**Work required**
Write out the entries exactly, pictures excluded.

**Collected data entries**
▬▬▬
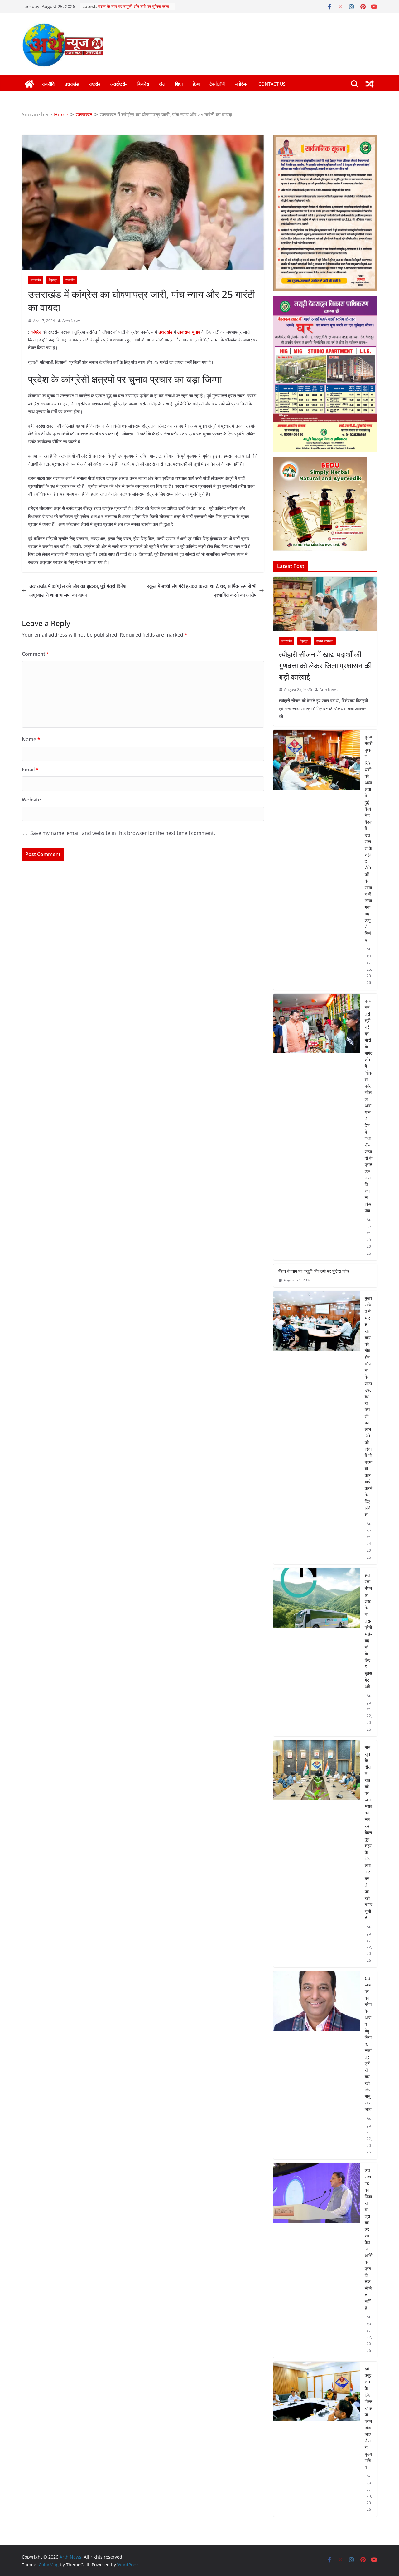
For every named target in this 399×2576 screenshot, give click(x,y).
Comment (35, 653)
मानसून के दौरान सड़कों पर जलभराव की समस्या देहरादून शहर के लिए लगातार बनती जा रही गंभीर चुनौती (368, 1832)
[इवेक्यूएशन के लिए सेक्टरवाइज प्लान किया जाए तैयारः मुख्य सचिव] (316, 2439)
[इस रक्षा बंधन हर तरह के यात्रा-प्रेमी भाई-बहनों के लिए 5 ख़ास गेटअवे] (316, 1652)
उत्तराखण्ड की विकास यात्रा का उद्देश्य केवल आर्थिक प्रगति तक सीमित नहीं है (368, 2239)
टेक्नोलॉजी (217, 84)
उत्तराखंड (72, 84)
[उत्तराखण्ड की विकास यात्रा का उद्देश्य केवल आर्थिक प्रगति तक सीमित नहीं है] (316, 2260)
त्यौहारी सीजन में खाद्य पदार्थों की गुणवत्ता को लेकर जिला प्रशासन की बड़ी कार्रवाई (325, 665)
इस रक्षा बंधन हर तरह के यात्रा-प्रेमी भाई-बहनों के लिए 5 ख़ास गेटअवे (368, 1630)
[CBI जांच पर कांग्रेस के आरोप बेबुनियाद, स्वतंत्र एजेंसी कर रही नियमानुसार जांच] (316, 2065)
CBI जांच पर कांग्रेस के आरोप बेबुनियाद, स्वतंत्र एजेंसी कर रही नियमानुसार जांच (368, 2043)
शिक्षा (179, 84)
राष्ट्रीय (94, 84)
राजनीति (48, 84)
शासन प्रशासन (324, 641)
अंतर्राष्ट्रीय (118, 84)
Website (31, 799)
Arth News (71, 320)
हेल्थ (196, 84)
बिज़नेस (143, 84)
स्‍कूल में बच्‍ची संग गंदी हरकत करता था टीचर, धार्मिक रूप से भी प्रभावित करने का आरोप (202, 591)
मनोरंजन (241, 84)
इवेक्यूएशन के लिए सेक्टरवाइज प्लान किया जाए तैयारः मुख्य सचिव (368, 2418)
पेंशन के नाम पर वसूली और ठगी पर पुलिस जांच (313, 1271)
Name (31, 739)
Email (30, 769)
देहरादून (53, 280)
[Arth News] (29, 83)
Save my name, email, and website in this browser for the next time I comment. (122, 833)
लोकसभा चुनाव (188, 332)
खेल (162, 84)
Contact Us (272, 84)
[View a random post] (369, 83)
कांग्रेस (37, 332)
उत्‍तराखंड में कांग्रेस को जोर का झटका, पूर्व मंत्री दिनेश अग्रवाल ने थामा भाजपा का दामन (77, 591)
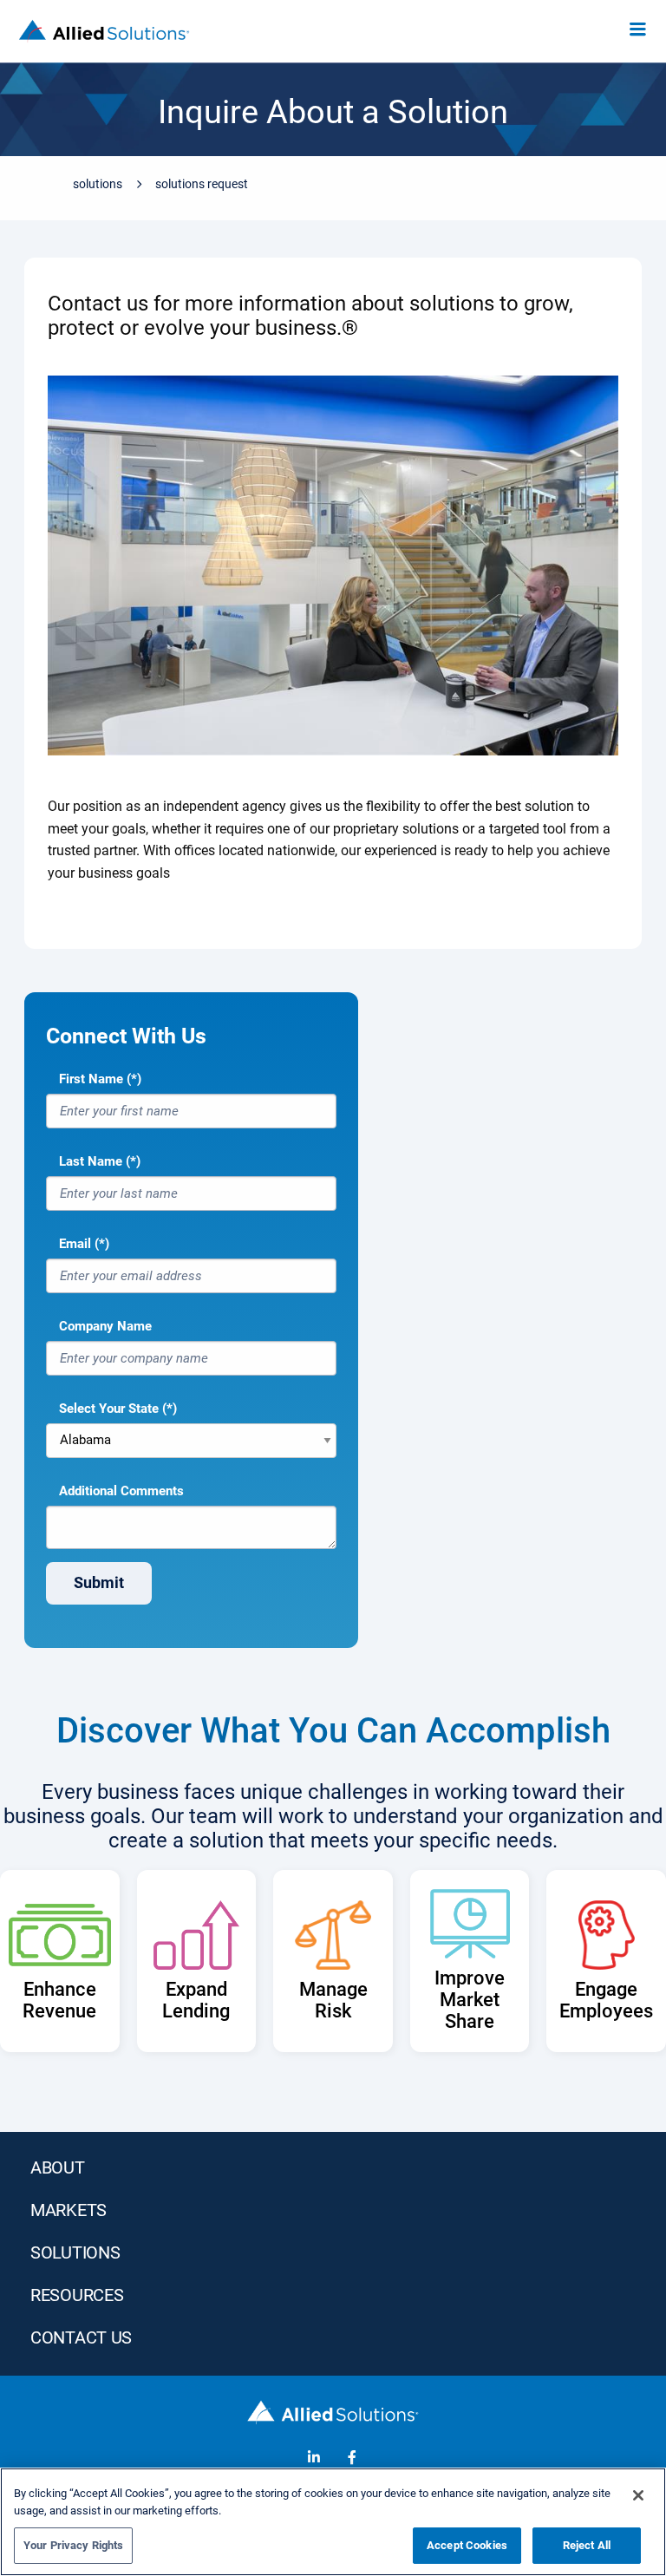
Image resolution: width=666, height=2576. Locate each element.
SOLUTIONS (75, 2252)
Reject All (586, 2545)
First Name (91, 1079)
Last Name (90, 1161)
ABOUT (57, 2167)
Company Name (105, 1326)
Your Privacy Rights (73, 2545)
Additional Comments (121, 1491)
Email (75, 1244)
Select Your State (109, 1408)
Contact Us (81, 2337)
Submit (99, 1582)
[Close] (638, 2495)
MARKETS (68, 2210)
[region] (333, 2522)
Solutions (97, 184)
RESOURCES (76, 2295)
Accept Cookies (467, 2545)
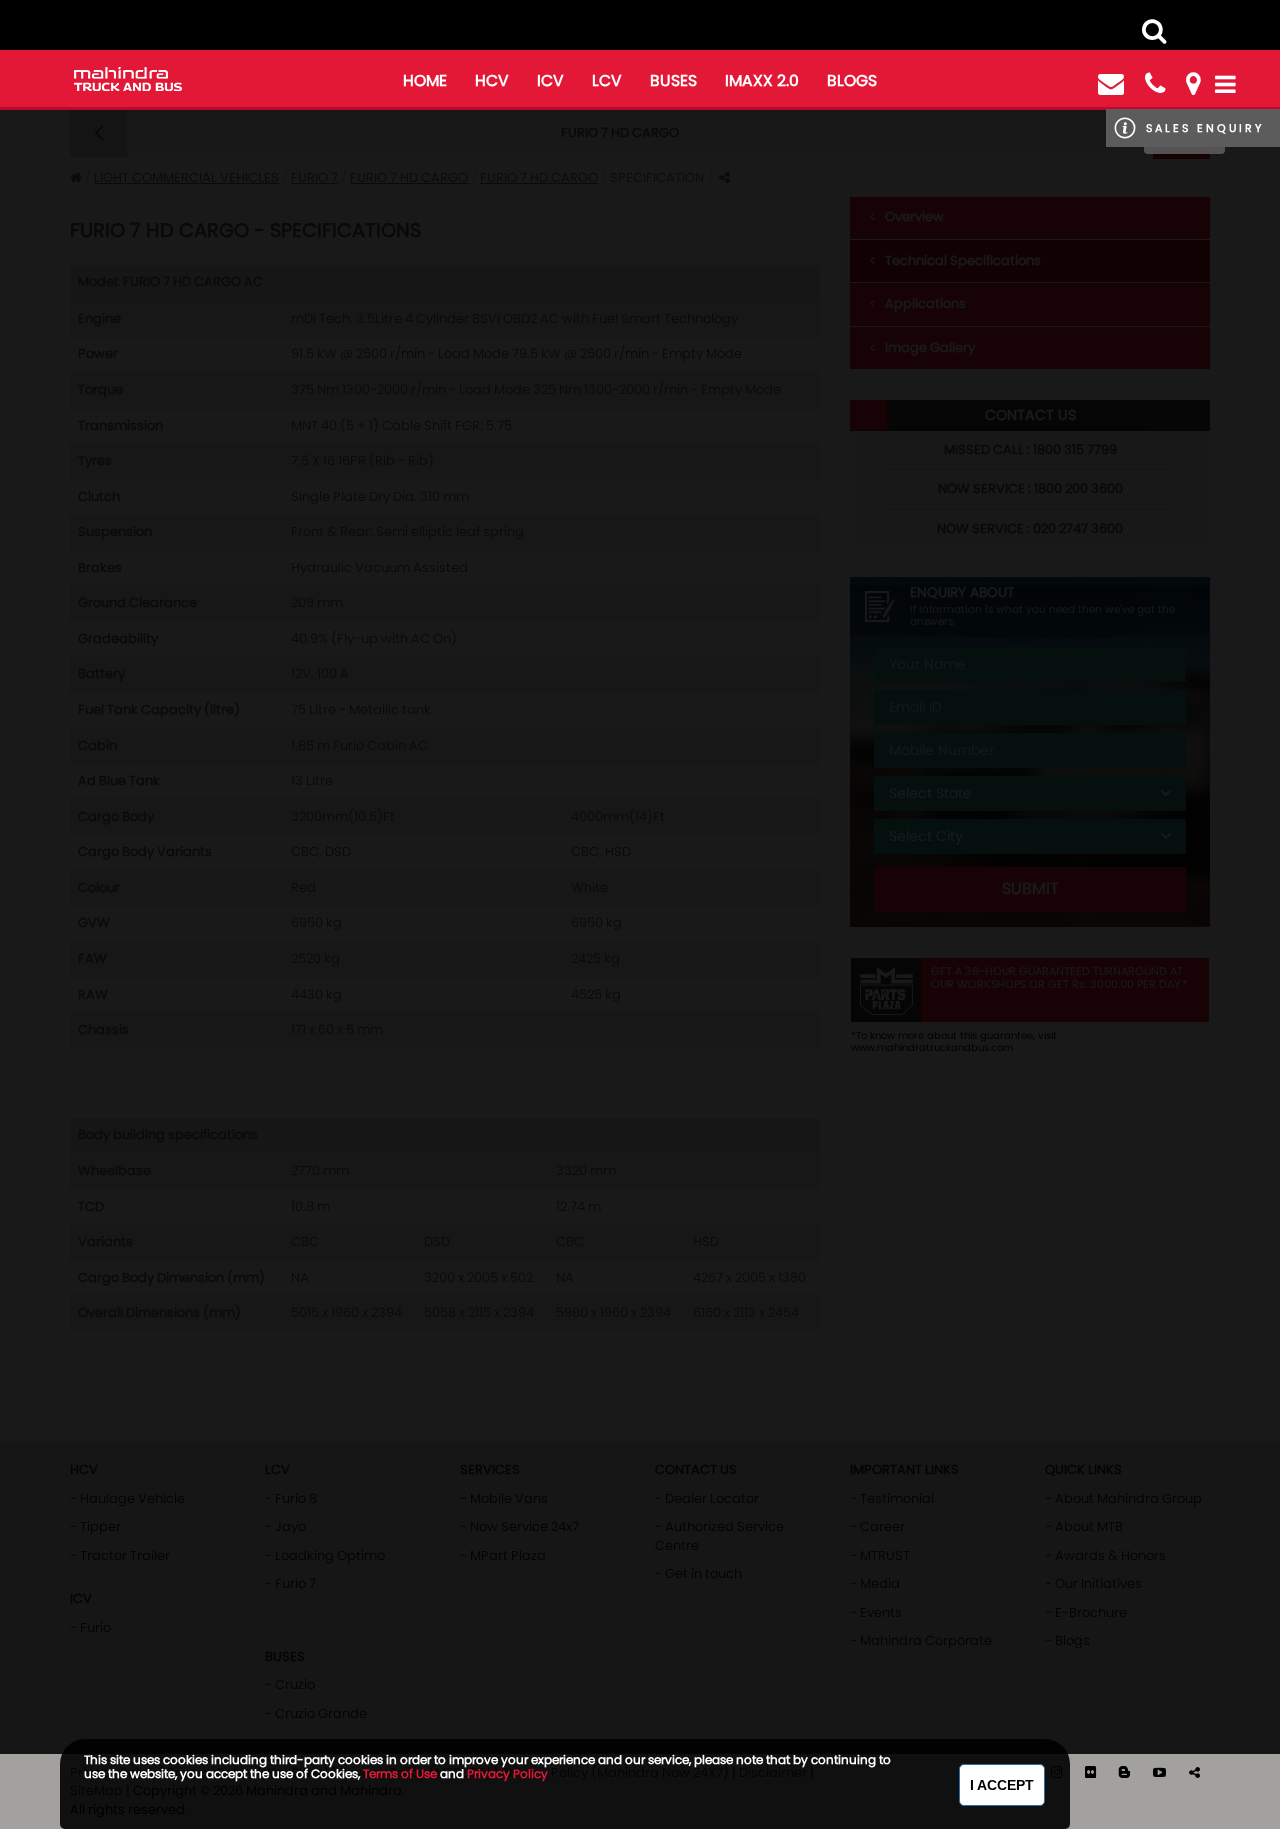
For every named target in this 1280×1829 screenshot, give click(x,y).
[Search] (1154, 31)
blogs (852, 80)
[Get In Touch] (1111, 84)
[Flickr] (1092, 1772)
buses (673, 80)
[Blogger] (1126, 1772)
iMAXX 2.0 (762, 80)
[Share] (1194, 1772)
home (425, 80)
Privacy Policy (507, 1773)
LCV (607, 80)
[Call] (1155, 84)
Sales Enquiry (1205, 128)
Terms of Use (400, 1773)
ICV (550, 80)
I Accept (1002, 1785)
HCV (492, 80)
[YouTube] (1161, 1772)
▬▬▬
**Answer space**
For every named target in this 399×2576 screenshot, give click(x,y).
Comment (35, 653)
मानसून के दौरान सड़कों पर जलभराव की समस्या देहरादून शहर के लिए लगातार बनती जा रही गंभीर चुनौती (368, 1832)
[इवेक्यूएशन के लिए सेक्टरवाइज प्लान किया जाए तैयारः मुख्य सचिव] (316, 2439)
[इस रक्षा बंधन हर तरह के यात्रा-प्रेमी भाई-बहनों के लिए 5 ख़ास गेटअवे] (316, 1652)
उत्तराखण्ड की विकास यात्रा का उद्देश्य केवल आर्थिक प्रगति तक सीमित नहीं है (368, 2239)
टेक्नोलॉजी (217, 84)
उत्तराखंड (72, 84)
[उत्तराखण्ड की विकास यात्रा का उद्देश्य केवल आर्थिक प्रगति तक सीमित नहीं है] (316, 2260)
त्यौहारी सीजन में खाद्य पदार्थों की गुणवत्ता को लेकर जिला प्रशासन की बड़ी कार्रवाई (325, 665)
इस रक्षा बंधन हर तरह के यात्रा-प्रेमी भाई-बहनों के लिए 5 ख़ास गेटअवे (368, 1630)
[CBI जांच पर कांग्रेस के आरोप बेबुनियाद, स्वतंत्र एजेंसी कर रही नियमानुसार जांच] (316, 2065)
CBI जांच पर कांग्रेस के आरोप बेबुनियाद, स्वतंत्र एजेंसी कर रही नियमानुसार जांच (368, 2043)
शिक्षा (179, 84)
राष्ट्रीय (94, 84)
राजनीति (48, 84)
शासन प्रशासन (324, 641)
अंतर्राष्ट्रीय (118, 84)
Website (31, 799)
Arth News (71, 320)
हेल्थ (196, 84)
बिज़नेस (143, 84)
स्‍कूल में बच्‍ची संग गंदी हरकत करता था टीचर, धार्मिक रूप से भी प्रभावित करने का आरोप (202, 591)
मनोरंजन (241, 84)
इवेक्यूएशन के लिए सेक्टरवाइज प्लान किया जाए तैयारः मुख्य सचिव (368, 2418)
पेंशन के नाम पर वसूली और ठगी पर पुलिस जांच (313, 1271)
Name (31, 739)
Email (30, 769)
देहरादून (53, 280)
[Arth News] (29, 83)
Save my name, email, and website in this browser for the next time I comment. (122, 833)
लोकसभा चुनाव (188, 332)
खेल (162, 84)
Contact Us (272, 84)
[View a random post] (369, 83)
कांग्रेस (37, 332)
उत्‍तराखंड में कांग्रेस को जोर का झटका, पूर्व मंत्री दिनेश अग्रवाल ने थामा भाजपा का दामन (77, 591)
Image resolution: width=666, height=2576. Locate each element.
SOLUTIONS (75, 2252)
Reject All (586, 2545)
First Name (91, 1079)
Last Name (90, 1161)
ABOUT (57, 2167)
Company Name (105, 1326)
Your Privacy Rights (73, 2545)
Additional Comments (121, 1491)
Email (75, 1244)
Select Your State (109, 1408)
Contact Us (81, 2337)
Submit (99, 1582)
[Close] (638, 2495)
MARKETS (68, 2210)
[region] (333, 2522)
Solutions (97, 184)
RESOURCES (76, 2295)
Accept Cookies (467, 2545)
For every named target in this 1280×1829 screenshot, give click(x,y).
[Search] (1154, 31)
blogs (852, 80)
[Get In Touch] (1111, 84)
[Flickr] (1092, 1772)
buses (673, 80)
[Blogger] (1126, 1772)
iMAXX 2.0 (762, 80)
[Share] (1194, 1772)
home (425, 80)
Privacy Policy (507, 1773)
LCV (607, 80)
[Call] (1155, 84)
Sales Enquiry (1205, 128)
Terms of Use (400, 1773)
ICV (550, 80)
I Accept (1002, 1785)
HCV (492, 80)
[YouTube] (1161, 1772)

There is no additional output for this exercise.